▶ _SÉRIE DE TÂCHES_:
- 1) D'après l'extrait du document, comment la loi considère-t-elle le chalet offert aux employés ?
- 2) Dans l'extrait du document, relevez le passage qui commence à « 1. Des attentes » et se termine à « passent quelques jours. ».

1. Des attentes claires

La PME ne laisse donc pas place à l'interprétation. «On l’a présenté comme si on ouvrait à Longueuil: les gens vont au bureau. Ils sont responsables d’apporter leur lunch et leurs choses pour être confortables. […] On a créé un guide de conduite, établi les heures de travail, d’arrivée et de départ, le genre de comportement qu’on y tolère ou pas», énumère-t-il. Mikaël Maher, avocat en droit du travail et de la personne à Fasken, encourage les entreprises qui envisagent d’offrir un chalet à ses employés à établir clairement ses attentes. Elles doivent adapter leur politique de travail afin de définir notamment ce qui relève ou pas de la sphère privée et de la sphère professionnelle lorsqu’ils y passent quelques jours.

En effet, aussi bucolique soit-il, cet espace est considéré au sens de la loi comme un établissement de travail, un prolongement du bureau, et les responsabilités qui incombent aux entreprises s’y appliquent.

▶ _BLOC DE DONNÉES_:

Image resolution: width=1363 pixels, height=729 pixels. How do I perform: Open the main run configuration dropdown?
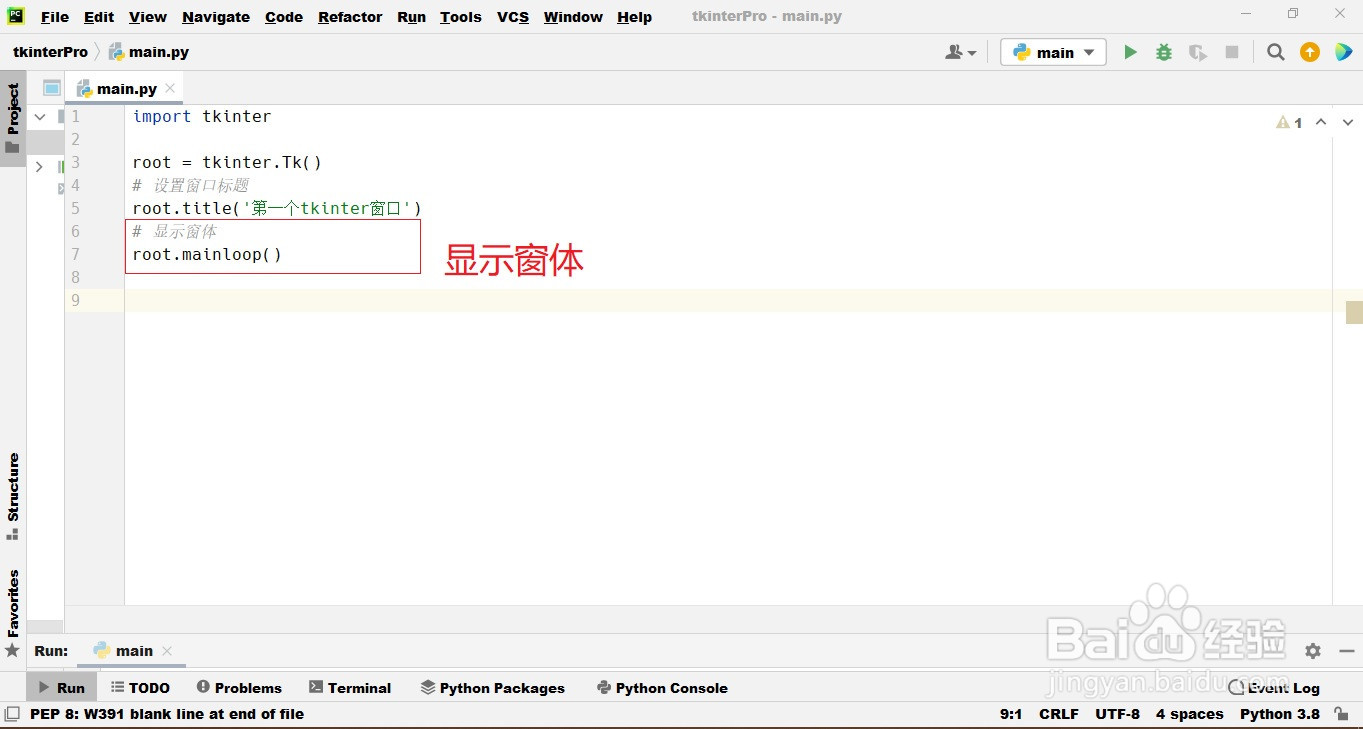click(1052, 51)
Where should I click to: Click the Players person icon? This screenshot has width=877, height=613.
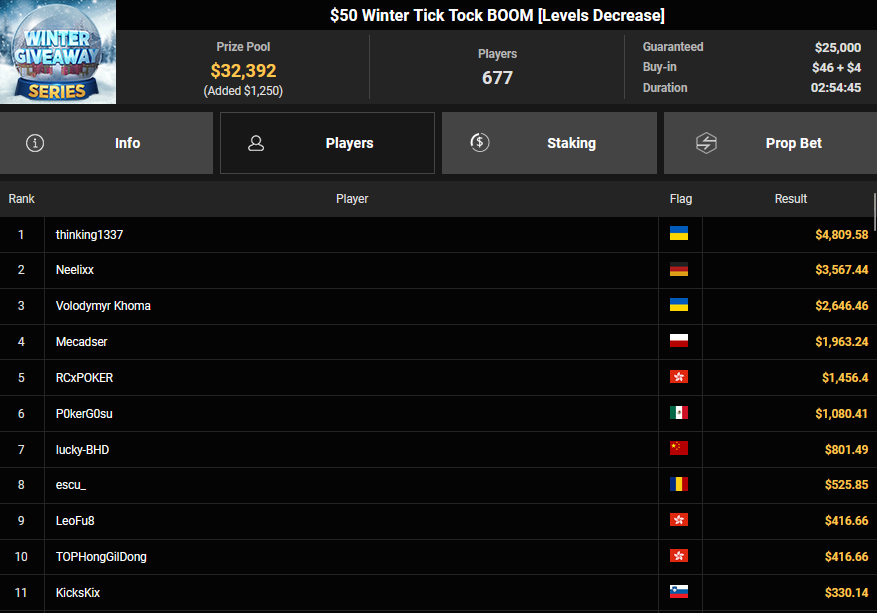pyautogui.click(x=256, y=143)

▶ _RÉPONSES_:
- 1) Comme un établissement de travail, un prolongement du bureau.

- 2)
1. Des attentes claires

La PME ne laisse donc pas place à l'interprétation. «On l’a présenté comme si on ouvrait à Longueuil: les gens vont au bureau. Ils sont responsables d’apporter leur lunch et leurs choses pour être confortables. […] On a créé un guide de conduite, établi les heures de travail, d’arrivée et de départ, le genre de comportement qu’on y tolère ou pas», énumère-t-il. Mikaël Maher, avocat en droit du travail et de la personne à Fasken, encourage les entreprises qui envisagent d’offrir un chalet à ses employés à établir clairement ses attentes. Elles doivent adapter leur politique de travail afin de définir notamment ce qui relève ou pas de la sphère privée et de la sphère professionnelle lorsqu’ils y passent quelques jours.